**Problem to work on:** Return every line of the data below that includes the string "sidebar".
Supplied records section start
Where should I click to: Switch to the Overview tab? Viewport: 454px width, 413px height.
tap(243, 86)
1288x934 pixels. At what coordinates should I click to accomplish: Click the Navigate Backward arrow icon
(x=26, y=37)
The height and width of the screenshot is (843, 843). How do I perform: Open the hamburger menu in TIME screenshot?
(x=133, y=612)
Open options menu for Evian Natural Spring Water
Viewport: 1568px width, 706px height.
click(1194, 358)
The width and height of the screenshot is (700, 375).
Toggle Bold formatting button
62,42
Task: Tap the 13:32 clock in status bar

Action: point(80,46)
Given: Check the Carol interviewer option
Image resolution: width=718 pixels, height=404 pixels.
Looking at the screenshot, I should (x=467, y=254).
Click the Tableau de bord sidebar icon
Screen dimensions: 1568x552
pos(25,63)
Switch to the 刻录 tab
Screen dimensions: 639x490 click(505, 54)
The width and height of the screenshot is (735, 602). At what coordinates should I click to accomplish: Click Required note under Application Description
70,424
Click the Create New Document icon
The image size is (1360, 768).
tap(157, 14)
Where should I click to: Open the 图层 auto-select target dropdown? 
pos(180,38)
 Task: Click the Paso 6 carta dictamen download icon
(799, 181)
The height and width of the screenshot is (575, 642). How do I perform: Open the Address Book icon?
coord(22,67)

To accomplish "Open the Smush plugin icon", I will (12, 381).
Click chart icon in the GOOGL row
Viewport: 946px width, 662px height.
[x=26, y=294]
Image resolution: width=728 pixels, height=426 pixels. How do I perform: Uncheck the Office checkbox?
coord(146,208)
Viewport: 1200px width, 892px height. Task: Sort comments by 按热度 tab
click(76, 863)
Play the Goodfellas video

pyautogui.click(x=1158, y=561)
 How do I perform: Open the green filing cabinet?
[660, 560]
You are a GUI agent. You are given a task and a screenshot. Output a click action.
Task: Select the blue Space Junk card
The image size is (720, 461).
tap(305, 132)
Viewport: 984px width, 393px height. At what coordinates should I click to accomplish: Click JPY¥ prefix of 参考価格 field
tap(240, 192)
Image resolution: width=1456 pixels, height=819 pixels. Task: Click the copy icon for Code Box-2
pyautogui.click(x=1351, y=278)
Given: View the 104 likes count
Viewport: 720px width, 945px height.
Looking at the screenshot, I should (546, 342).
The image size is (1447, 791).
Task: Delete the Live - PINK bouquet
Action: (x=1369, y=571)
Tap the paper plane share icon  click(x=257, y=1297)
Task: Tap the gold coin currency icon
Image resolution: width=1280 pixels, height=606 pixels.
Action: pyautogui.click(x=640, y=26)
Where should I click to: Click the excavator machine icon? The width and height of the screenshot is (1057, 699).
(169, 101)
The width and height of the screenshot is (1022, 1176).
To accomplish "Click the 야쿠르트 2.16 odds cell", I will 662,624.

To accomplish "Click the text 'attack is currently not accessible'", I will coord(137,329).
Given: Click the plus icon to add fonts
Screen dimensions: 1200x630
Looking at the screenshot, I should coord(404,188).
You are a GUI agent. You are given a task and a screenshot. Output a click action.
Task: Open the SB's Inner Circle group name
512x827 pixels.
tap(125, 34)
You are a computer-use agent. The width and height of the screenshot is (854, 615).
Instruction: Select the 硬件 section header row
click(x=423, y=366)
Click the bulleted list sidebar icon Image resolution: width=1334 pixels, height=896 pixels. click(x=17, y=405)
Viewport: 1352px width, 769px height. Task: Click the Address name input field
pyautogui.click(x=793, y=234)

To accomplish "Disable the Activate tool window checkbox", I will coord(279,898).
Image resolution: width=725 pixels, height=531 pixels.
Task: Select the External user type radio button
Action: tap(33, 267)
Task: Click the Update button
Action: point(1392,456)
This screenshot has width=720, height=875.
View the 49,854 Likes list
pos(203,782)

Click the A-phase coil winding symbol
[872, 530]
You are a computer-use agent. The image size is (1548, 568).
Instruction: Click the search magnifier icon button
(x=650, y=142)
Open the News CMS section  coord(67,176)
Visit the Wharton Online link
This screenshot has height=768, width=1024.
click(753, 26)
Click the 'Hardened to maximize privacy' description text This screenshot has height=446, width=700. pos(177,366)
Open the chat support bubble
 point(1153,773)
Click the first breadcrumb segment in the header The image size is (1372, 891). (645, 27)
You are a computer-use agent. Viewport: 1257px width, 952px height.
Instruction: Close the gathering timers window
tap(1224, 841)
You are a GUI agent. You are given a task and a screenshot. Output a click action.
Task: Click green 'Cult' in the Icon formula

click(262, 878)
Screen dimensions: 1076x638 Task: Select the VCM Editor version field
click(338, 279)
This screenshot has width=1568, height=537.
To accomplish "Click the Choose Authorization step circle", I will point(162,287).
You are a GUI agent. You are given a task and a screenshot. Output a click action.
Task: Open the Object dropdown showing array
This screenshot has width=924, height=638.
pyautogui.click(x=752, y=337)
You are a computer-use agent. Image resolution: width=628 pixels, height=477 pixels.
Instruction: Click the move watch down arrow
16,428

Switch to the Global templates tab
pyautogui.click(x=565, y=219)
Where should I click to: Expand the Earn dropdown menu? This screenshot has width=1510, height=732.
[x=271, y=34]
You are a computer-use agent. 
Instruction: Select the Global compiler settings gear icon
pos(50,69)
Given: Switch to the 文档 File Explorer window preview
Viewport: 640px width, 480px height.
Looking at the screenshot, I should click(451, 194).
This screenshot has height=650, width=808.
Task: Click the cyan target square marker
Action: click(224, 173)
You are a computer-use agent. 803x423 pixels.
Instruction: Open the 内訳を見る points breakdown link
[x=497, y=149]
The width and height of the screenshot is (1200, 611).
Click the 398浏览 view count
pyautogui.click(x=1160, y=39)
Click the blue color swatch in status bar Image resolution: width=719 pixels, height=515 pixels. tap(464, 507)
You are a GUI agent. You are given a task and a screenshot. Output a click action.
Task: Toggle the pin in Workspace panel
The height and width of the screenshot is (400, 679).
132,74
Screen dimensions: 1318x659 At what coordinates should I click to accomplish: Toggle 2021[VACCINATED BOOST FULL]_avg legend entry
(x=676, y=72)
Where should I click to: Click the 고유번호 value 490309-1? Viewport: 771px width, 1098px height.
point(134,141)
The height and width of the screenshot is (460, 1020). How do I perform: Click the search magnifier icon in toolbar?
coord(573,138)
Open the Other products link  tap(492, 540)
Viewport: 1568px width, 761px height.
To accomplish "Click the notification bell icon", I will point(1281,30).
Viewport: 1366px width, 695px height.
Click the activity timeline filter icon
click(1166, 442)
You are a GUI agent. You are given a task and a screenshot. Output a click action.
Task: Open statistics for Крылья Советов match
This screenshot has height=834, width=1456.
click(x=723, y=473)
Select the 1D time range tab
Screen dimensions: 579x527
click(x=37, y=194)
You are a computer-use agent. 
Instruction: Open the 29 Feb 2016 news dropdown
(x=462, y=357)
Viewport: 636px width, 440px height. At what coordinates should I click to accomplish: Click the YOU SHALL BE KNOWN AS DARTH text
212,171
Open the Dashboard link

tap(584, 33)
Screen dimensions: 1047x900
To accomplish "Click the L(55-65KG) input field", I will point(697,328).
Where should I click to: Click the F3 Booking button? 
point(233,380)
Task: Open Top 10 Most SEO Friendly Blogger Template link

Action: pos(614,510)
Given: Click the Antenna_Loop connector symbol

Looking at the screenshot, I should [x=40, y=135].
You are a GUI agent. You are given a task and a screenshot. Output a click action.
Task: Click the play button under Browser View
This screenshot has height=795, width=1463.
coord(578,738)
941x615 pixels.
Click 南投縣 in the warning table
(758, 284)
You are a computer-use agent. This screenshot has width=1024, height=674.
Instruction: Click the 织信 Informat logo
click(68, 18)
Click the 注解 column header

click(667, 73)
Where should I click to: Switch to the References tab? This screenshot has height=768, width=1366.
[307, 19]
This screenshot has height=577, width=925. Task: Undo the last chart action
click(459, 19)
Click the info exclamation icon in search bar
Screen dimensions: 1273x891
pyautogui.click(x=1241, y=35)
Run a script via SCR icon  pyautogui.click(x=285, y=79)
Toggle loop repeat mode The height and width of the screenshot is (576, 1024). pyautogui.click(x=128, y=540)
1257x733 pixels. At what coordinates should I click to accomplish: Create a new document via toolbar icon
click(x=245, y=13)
Supplied records section end
**Solution for this exercise:**
Click the Tableau de bord sidebar icon
Click the bulleted list sidebar icon Image resolution: width=1334 pixels, height=896 pixels. click(x=17, y=405)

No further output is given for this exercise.